● **Work to be completed**: With no words added or dropped, transcribe the listing that follows.

>>>>

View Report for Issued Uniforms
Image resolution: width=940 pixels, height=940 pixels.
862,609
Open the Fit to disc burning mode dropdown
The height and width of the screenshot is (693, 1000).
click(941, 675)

<<<<

● **Written solution**:
View Report for Issued Uniforms
Image resolution: width=940 pixels, height=940 pixels.
862,609
Open the Fit to disc burning mode dropdown
The height and width of the screenshot is (693, 1000).
click(941, 675)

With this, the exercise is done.